Joffre realized what had been achieved. And on August 27 he issued the following “order of the day”:
“The First and Second armies are at this moment giving an example of tenacity and of courage which the commander-in-chief is happy to bring to the knowledge of the troops under his orders.
“These two armies undertook a general offensive and met with brilliant success, until they hurled themselves at a barrier fortified and defended by very superior forces.
“After a retreat in perfect order, the two armies resumed the offensive and, combining their efforts, retook a great part of the territory they had given up.
“The enemy bent before them and his recoil enabled us to establish undeniably the very serious losses he had suffered.
“These armies have fought for fourteen days without a moment’s respite, and with an unshakable confidence in victory as the reward of their tenacity.
“The general-in-chief knows that the other armies will be moved to follow the example of the First and Second armies.”
Now, where were those other armies? And what were they doing?

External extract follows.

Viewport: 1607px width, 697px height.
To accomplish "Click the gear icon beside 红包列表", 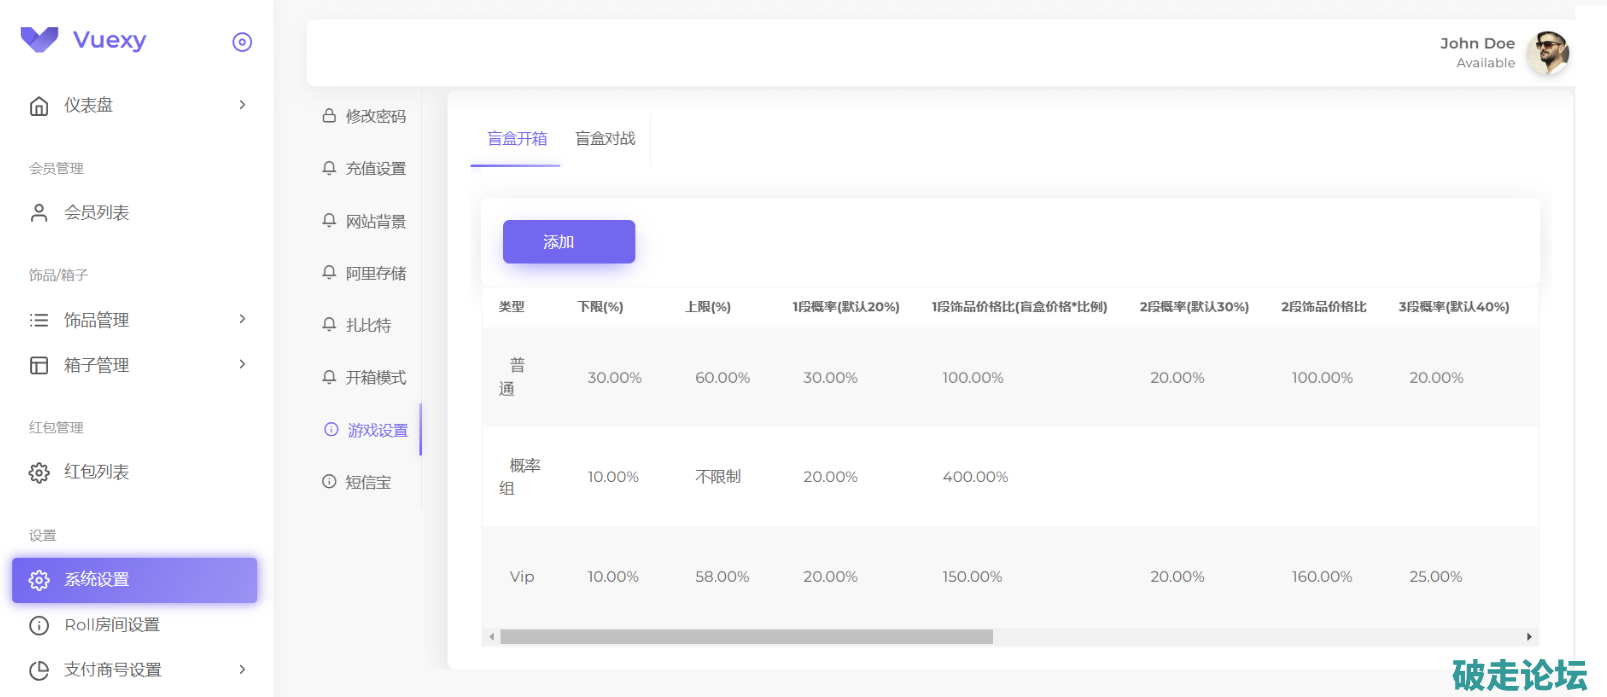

France had then eight armies in the field, and was soon to have a ninth—commanded by General Foch.
There was the First army, under General Dubail; the Second, under General Castelnau; the Third, under General Sarrail; the Fourth, under General Langle de Cary; the Fifth, under General Franchet d’Esperey; the Sixth, under General Manoury; the Seventh and Eighth armies are not mentioned in the Battle of the Marne, and I have not been able to find out where they were in service.
The First and Second armies, fighting in Lorraine, we know about. They developed, in that battle, more than one great commander of whose abilities Joffre hastened to avail himself. On the day he issued that order commending the First and Second armies, the generalissimo called Manoury from the Lorraine front, where he had shown conspicuous leadership, and put him in command of the newly-created Sixth army, which was to play the leading part in routing Von Kluck. And on the next day (August 28) Joffre called Foch from Lorraine to head the new Ninth army, which was to hold the center at the Battle of the Marne and deal the smashing, decisive blow.
In two days, while his troops were retreating before an apparently irresistible force, Joffre created two new armies, put at the head of each a man of magnificent leadership, and intrusted to those two armies and their leaders the most vital positions in the great battle he was planning.